Nosotros, generación 1946-1964, vivimos momentos históricos y no pocas veces cruentos. A nivel internacional supimos —a través de las noticias— de la guerra de Vietnam, del asesinato de líderes como Martin Luther King y de la llegada del ser humano a la Luna. Y a nivel nacional (en Guatemala) vivimos la Contrarrevolución, sufrimos el impacto de la Guerra Fría, estuvimos al tanto del inicio y el desarrollo del conflicto armado interno y de sucesos naturales tan terribles como el terremoto de San Gilberto, acaecido en febrero de 1976. También fue la época en que los caleidoscopios aparecieron en nuestros pueblos como una novedad.
Los caleidoscopios, entonces (y a falta de televisión), nos permitían transportarnos a un cosmos irreal donde formas y colores diferentes nos alejaban de aquel mundo alocado. Allí nos sentíamos a gusto.
Hace cuatro días tuve la experiencia de vivenciar una especie de caleidoscopio natural donde los espejos y los cristales fueron sustituidos por dos lustradores (uno adulto y el otro niño), mi persona y el entorno.
Fue en el parque de la ciudad de Cobán. Le pedí al lustrador adulto que me limpiara los zapatos y me sentí desmedido (porque yo limpio a diario mi calzado). Me embargó cierta inquietud y traté de mirar hacia otro lado. Levanté la vista y solo fue para encontrarme cara a cara con la cruz cristiana que signa la catedral de Santo Domingo, esa cruz que nos recuerda a los católicos nuestra finitud en la vertiente del tiempo.

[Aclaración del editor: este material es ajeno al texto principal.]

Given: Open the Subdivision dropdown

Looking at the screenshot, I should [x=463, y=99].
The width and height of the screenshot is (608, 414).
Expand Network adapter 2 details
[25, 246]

El hombre notó mi desasosiego. Me preguntó si esperaba a alguien y le dije que no. Entablamos un diálogo entonces. Me contó que hace muchos años él había sido alcohólico y que, aunque había dejado el vicio, no había podido recuperarse económicamente. No obstante, me aseguró que tenía tranquilidad de conciencia. Hablamos después —a petición de él— de la enorme torre del campanario de la catedral. Le conté que esa torre y el frontispicio del templo han estado allí desde 1556-1560 gracias a la inteligencia, obra y labor de fray Francisco de Viana y fray Lucas Gallego, dos arquitectos dominicos de Úbeda que construyeron no solo dichas edificaciones, sino también el enorme convento de San Juan Chamelco, el puente San Vicente (antigua entrada o salida de Cobán), el puente del Arco (la entrada o salida opuesta) y otras cimentaciones que perduraron en el tiempo.
[frasepzp1]
En la banca contigua estaba el niño lustrador esperando la llegada de algún cliente. De inmediato lo procuraron dos personas: un señor de unos 40 años y su hijo de aproximadamente 7. Los niños comenzaron a platicar y, cuando se despidieron, lo hicieron como si fuesen amigos de algún tiempo atrás, tanto así que acordaron encontrarse al día siguiente y el padre del niño les ofreció llevarlos a tomar una refacción. Volví a mirar la cruz y expresé mi más ferviente deseo por que ese propósito se cumpliera.
El tiempo había transcurrido y mis zapatos aún no estaban limpios. Me di cuenta de la causa: el señor que me atendía tenía fija su atención en el entorno de la banca vecina. Dio los últimos toques a mis zapatos y, cuando le pagué, se puso de pie, erguido como la catedral y firme como el campanario. Así se despidió. No quiso aceptarme un apretón de manos porque me dijo que tenía las suyas llenas de betún (lo cual era cierto), pero sí accedió a que lo abrazara.
Antes de que yo comenzara a caminar, me dijo: «Esto —señaló el lugar donde los niños dialogaron— no sucede todos los días, y de la historia de la catedral mi abuelo me contó cuando yo era niño».
Me sentí a gusto, como en un caleidoscopio natural donde la certeza de que todo hombre es mi hermano tenía cabida.
Empezó a llover y el arco de la luz desapareció detrás de las montañas que rodean la ciudad de Cobán. El reloj marcaba las 17:30 horas del 4 de octubre de 2019.